The Brain Encyclopedia Atlas Project (BEAP): A Literature-Derived Atlas of Human Functional Neuroanatomy
Poliva, O.
Show abstract
The neuroscience literature contains thousands of studies localizing cognitive, sensory, and motor functions to specific brain regions, yet this knowledge remains fragmented across experimental modalities, naming conventions, and spatial reference systems. Consequently, relating reported activations, lesions, or stimulation sites to the broader functional literature often requires substantial manual synthesis. The Brain Encyclopedia Atlas Project (BEAP) was developed to address this challenge by providing a spatially grounded framework for organizing literature-defined brain regions.
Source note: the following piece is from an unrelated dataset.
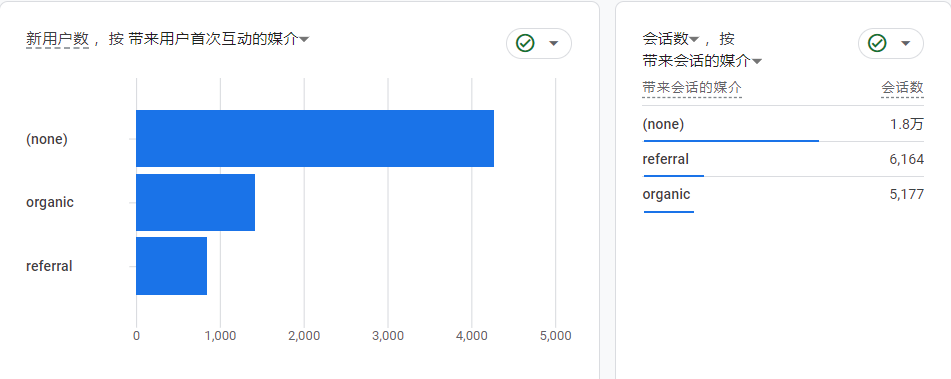This screenshot has height=379, width=951.
Task: Expand the 会话数 metric dropdown
Action: click(x=670, y=39)
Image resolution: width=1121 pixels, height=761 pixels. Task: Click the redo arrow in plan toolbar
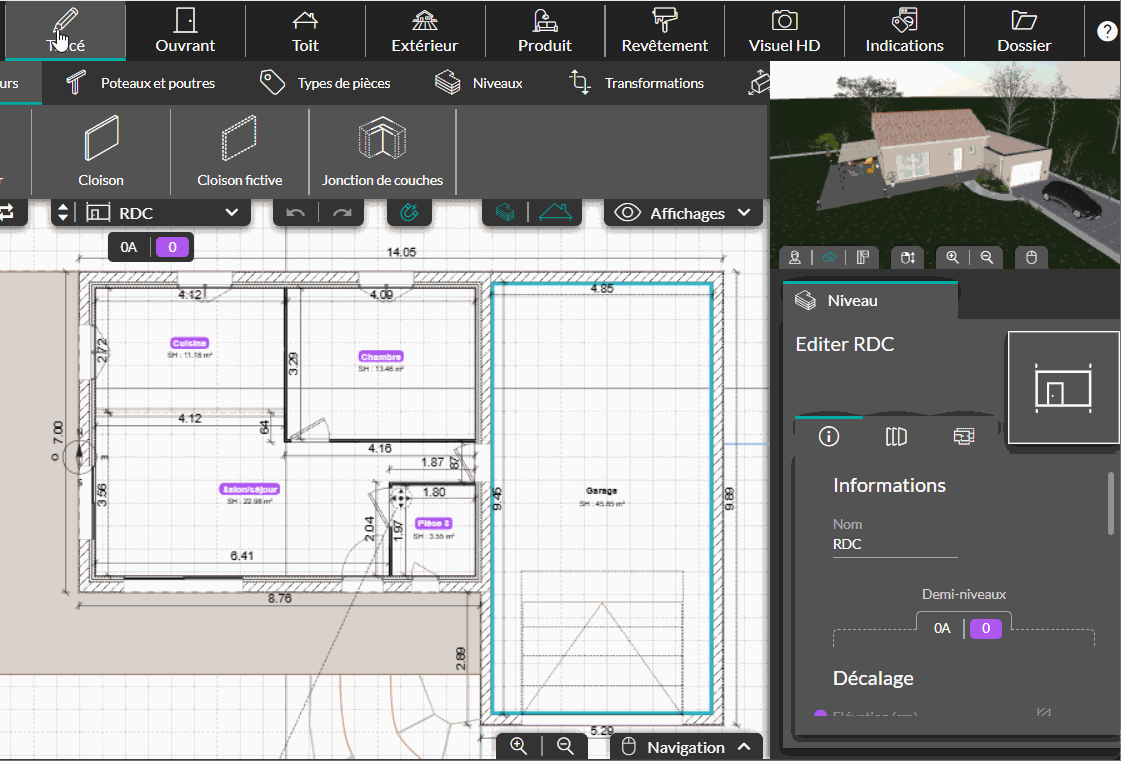pos(342,213)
BEAP is an expert-curated neuroinformatics resource that aggregates and spatially indexes literature-defined cortical and subcortical functional regions within a common anatomical reference framework. The project identifies 108 neocortical fields and 18 cerebellar fields defined through an analysis of published figures from 1,453 human studies using functional neuroimaging, intracranial electrophysiology, and cortical stimulation. These regions were manually aligned to standard anatomical templates and associated with parcels of the Human Connectome Project multimodal parcellation (MMP1). Inclusion criteria required convergent functional evidence, lesion support, and boundary-related contrasts. Additionally, 340 allocortical, diencephalic, cerebellar, and brain stem nuclei were delineated through comparison with histological atlases and research articles. The resource is publicly accessible at https://brainatlas.online/3d-brain/, featuring an interactive three-dimensional brain model that interfaces directly with a curated encyclopedia. This platform provides structured entries synthesizing regional functional descriptions, boundary-defining evidence, internal organization, and connectivity annotations. Furthermore, each entry is designed to evolve through community feedback via a dedicated comment section. By providing a unified spatial context at the whole-cortex scale, BEAP enables systematic comparison across studies and facilitates the identification of recurring patterns in cortical organization. It serves as an integrative resource for research and education, supporting the contextualization of neuroimaging findings and the generation of hypotheses regarding large-scale brain organization.